-- DOCUMENT EXTRACT --

====================

The Salt Lake-Ogden region is the 17th most dangerous metro area in the nation for pedestrians, a new study says.

The same study also says that on a per mile basis, walking in America is far more dangerous than flying, driving or riding a bus or train.That's according to a report Thursday by the Surface Transportation Policy Project, a coalition mostly of environmental groups that contends too little transportation money is spent to protect pedestrians.

It ranked metro areas of more than 1 million people according to how many pedestrians were hurt or killed in traffic accidents - and Salt Lake City-Ogden was the 17th worst.

It said federal data for 1996 showed 81 pedestrians were hurt or killed there; 18 percent of all the area's traffic fatalities and injuries were pedestrians; and that 3 percent of all commuters in the Salt Lake City-Ogden area walked to work.

It combined that into a "pedestrian danger index" rating of 43 on a scale of 1 to 100, where 100 is the most dangerous.

Local police say the reconstruction of I-15 is the primary factor propelling the area into a deadly zone for pedestrians.

"We've had a 200 percent increase in traffic on some streets," said Salt Lake Police Lt. Phil Kirk.

"More people are using Seventh East and State Street," he said.

In West Valley, detective Armand Casanova said traffic congestion is fueling impatience, a condition that naturally leads to accidents.

"Autos and pedestrians don't mix. The loser is going to be the pedestrian always," he said. "And we can protect ourselves as pedestrians: stay away from dark areas, go into lighted areas if you are going to walk anywhere, cross at crosswalks, these kind of things."

The worst large metro area in America, according to the study, was Orlando, Fla., with a pedestrian danger index of 95.

The study also noted that 5,157 pedestrians were killed on the nation's streets in 1996 - which it said is more "than headline-grabbing causes of death such as random gun violence, airbags or the e-coli bacteria."

Also using U.S. Department of Transportation data, the study said it figured the per-mile fatality rate for different modes of transportation - and walking is by far the most dangerous.

It said the fatality rate for transit buses is 0.1 per billion miles traveled; 0.2 for airplanes; 0.5 for Amtrak trains; 10.5 for automobiles; and for walking is between 147 (if a high estimate of miles walked is used) and 316.2 (if a low estimate of miles walked is used).

====================

-- INPUT DATA --

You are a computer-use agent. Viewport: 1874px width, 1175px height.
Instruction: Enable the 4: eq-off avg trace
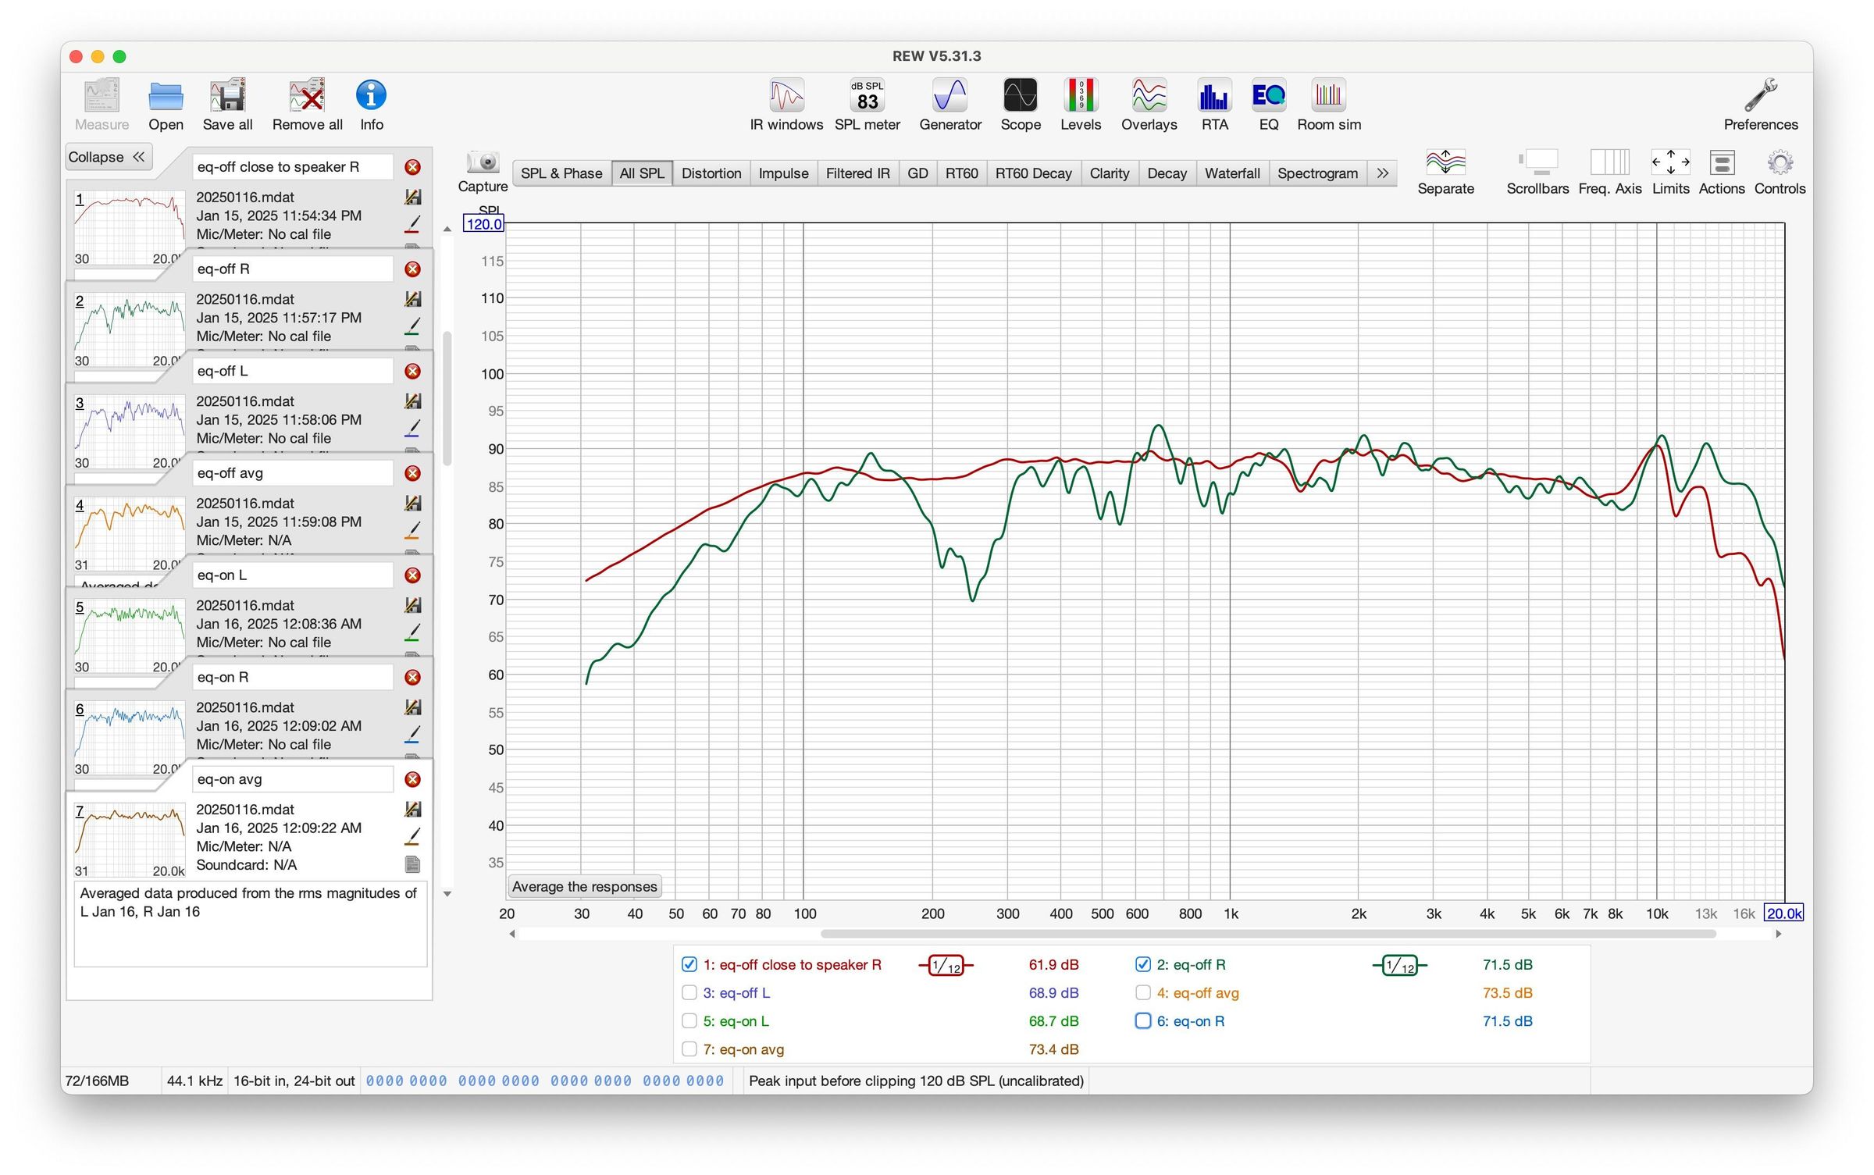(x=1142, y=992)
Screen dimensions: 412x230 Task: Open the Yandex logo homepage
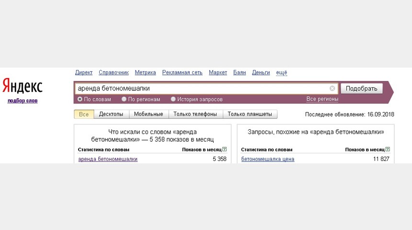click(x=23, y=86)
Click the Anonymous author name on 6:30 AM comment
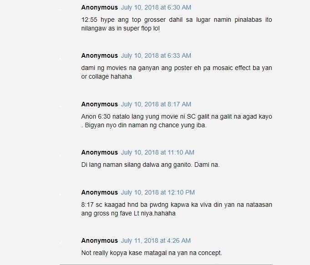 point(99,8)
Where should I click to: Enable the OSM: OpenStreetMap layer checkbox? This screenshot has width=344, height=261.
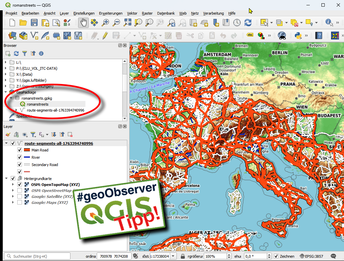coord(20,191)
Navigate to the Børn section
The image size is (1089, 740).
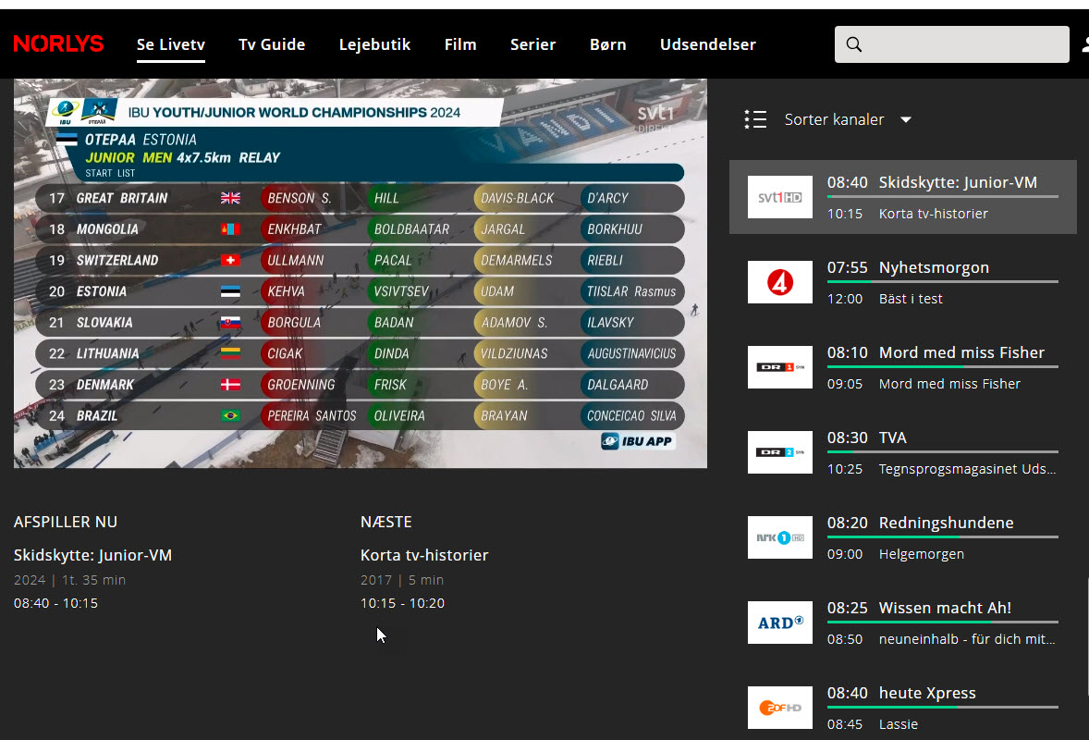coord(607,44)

====================

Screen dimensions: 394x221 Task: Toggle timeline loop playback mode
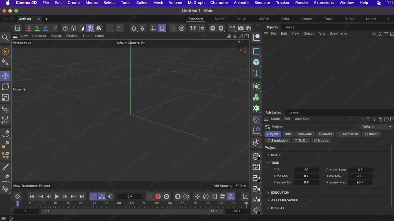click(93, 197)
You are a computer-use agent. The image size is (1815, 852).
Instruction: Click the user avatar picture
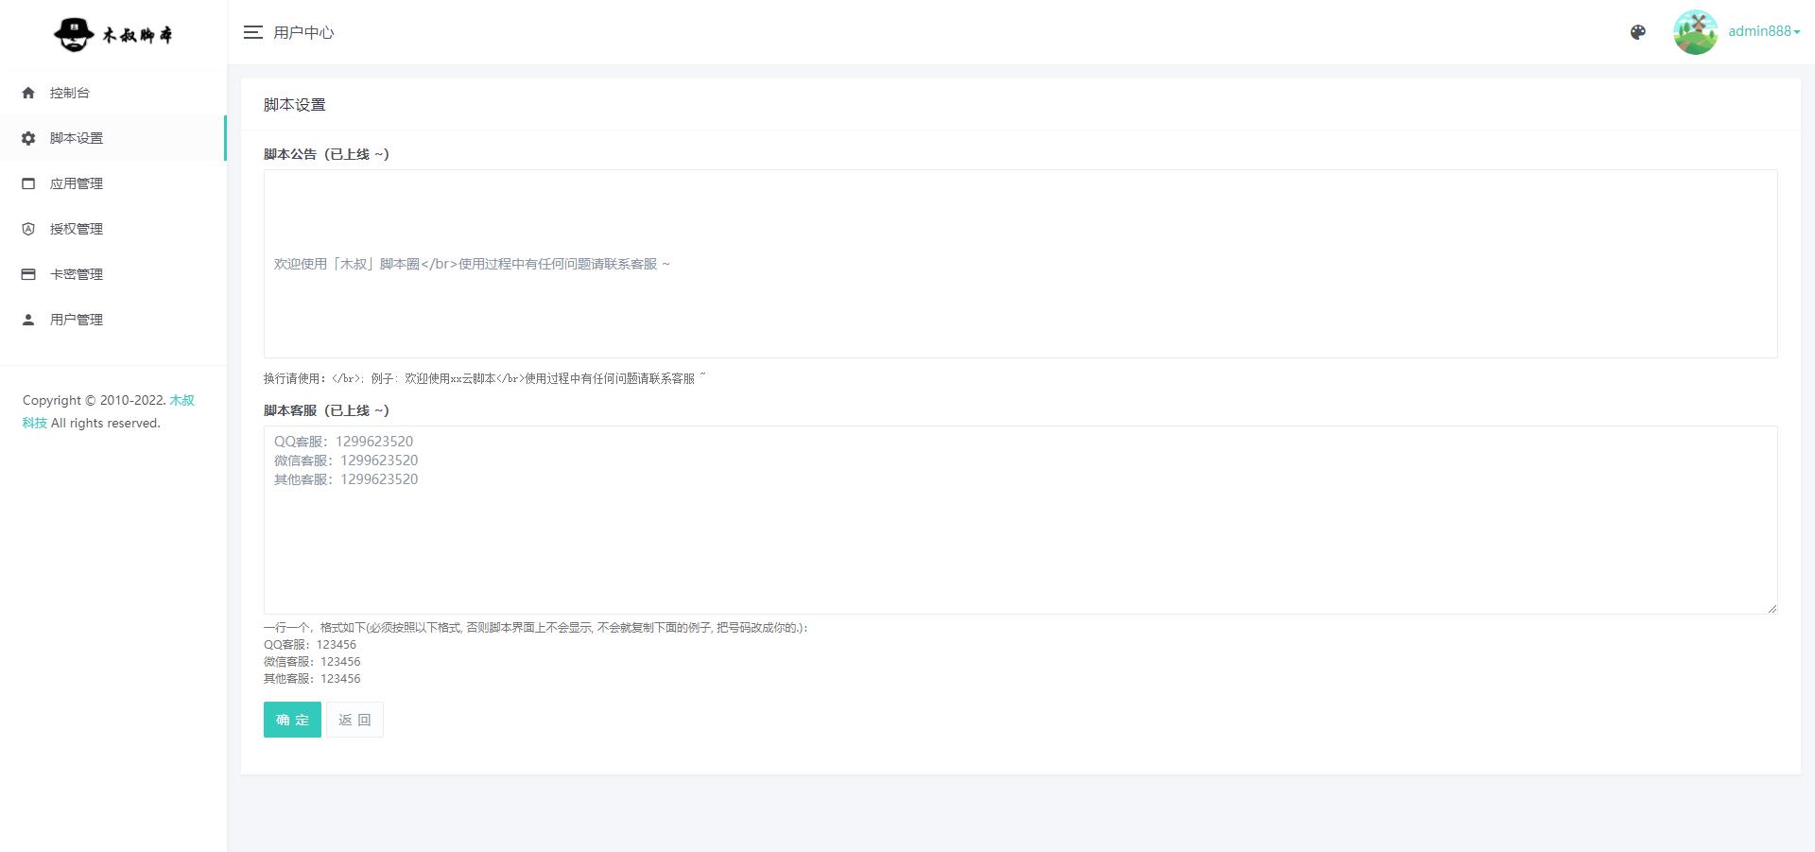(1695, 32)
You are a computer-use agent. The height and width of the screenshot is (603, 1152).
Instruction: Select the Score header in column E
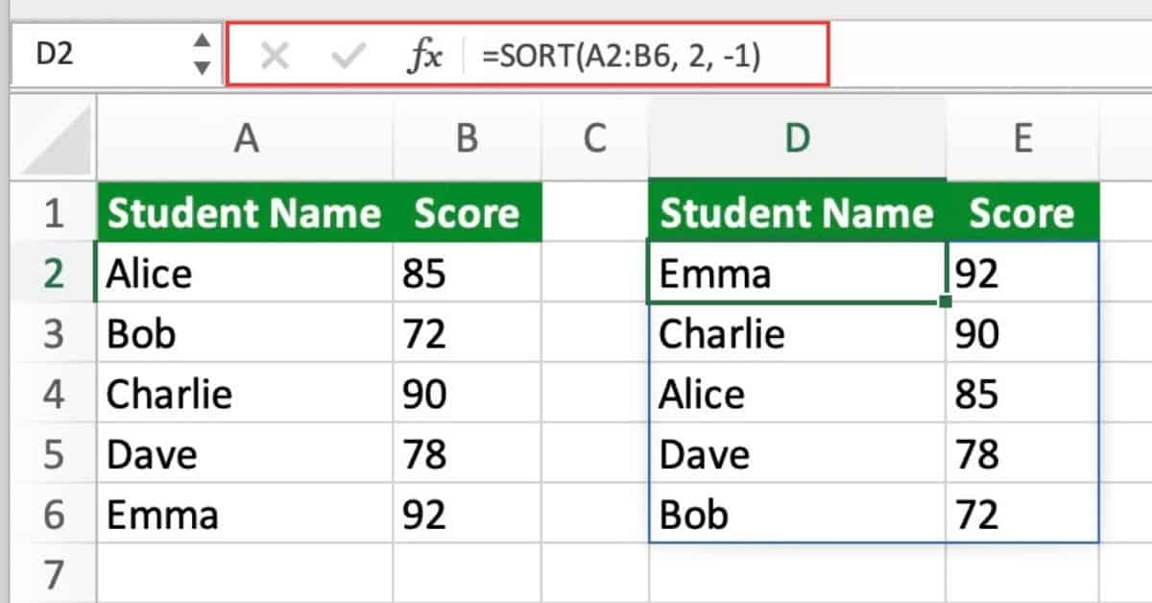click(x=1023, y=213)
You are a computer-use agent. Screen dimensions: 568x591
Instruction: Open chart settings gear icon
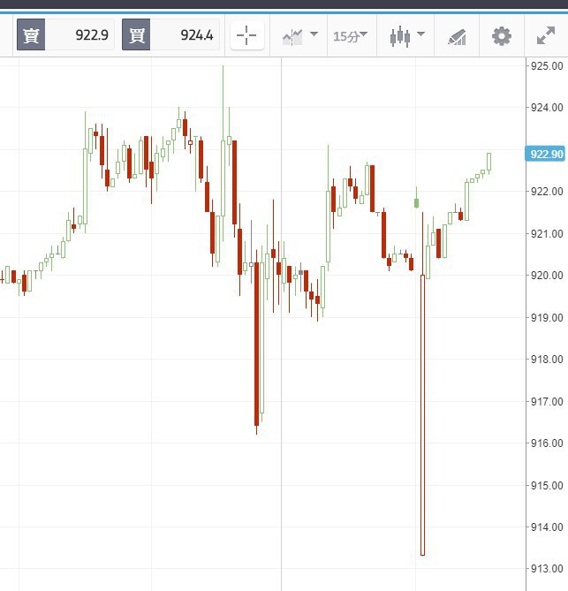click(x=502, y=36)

====================

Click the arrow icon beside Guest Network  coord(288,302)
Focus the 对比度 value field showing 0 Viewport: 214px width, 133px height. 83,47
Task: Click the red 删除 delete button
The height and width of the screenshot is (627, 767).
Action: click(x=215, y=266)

====================

-- THINGS TO DO --
(1) Rewrite the stretch of the pedestrian safety article from "It said federal" through "leads to accidents.", putting "700 East" in place of "Seventh East".
(2) Extend the article on pedestrian danger in the Salt Lake City-Ogden area, picking up after its final sentence.
The lines have nothing to do with the pedestrian safety article.

-- SET OF ANSWERS --
(1)
It said federal data for 1996 showed 81 pedestrians were hurt or killed there; 18 percent of all the area's traffic fatalities and injuries were pedestrians; and that 3 percent of all commuters in the Salt Lake City-Ogden area walked to work.

It combined that into a "pedestrian danger index" rating of 43 on a scale of 1 to 100, where 100 is the most dangerous.

Local police say the reconstruction of I-15 is the primary factor propelling the area into a deadly zone for pedestrians.

"We've had a 200 percent increase in traffic on some streets," said Salt Lake Police Lt. Phil Kirk.

"More people are using 700 East and State Street," he said.

In West Valley, detective Armand Casanova said traffic congestion is fueling impatience, a condition that naturally leads to accidents.

(2)
The study also said Utah is the 14th most dangerous state for child pedestrians, with an average annual child pedestrian death rate of 3.94 per 100,000 population.

The study said, "Such deaths are not simply a result of a childish failure to `look both ways,' " but are caused largely by the design of modern neighborhood roads and their failure to provide more safety for pedestrians. In Utah, 74 percent of accidents with pedestrians occurred on small neighborhood roads.

The study said streets in the most dangerous metro areas were largely "developed after World War II, when traffic engineering standards focused on enhancing the speed and access of automobiles.

"Safe places to walk were generally not provided, so sprawl contributed to an environment where today pedestrians have truly become an endangered species," the study said.

It urged reversing that situation by requiring all new streets to include safe sidewalks; use techniques to slow down neighborhood traffic; focus efforts to fix problem areas, especially where children walk; and develop pedestrian safety master plans.



Worst walking areas

The top 10 most dangerous metropolitan areas for pedestrians, according to a study released Thursday by the Washington-based Surface Transportation Policy Project:

1. Orlando, Fla.

2. Tampa-St.Petersburg-Clearwater, Fla.

3. Miami-Fort Lauderdale, Fla.

4. Providence-Pawtucket-Fall River, R.I.-Mass.

5. Phoenix

6. Houston, Galveston, Brazoria, Texas

7. Atlanta

8. Los Angeles-Anaheim-Riverside, Calif.

9. Buffalo-Niagra Falls, N.Y.

10. Charlotte-Gastonia-Rock Hill, N.C.-S.C.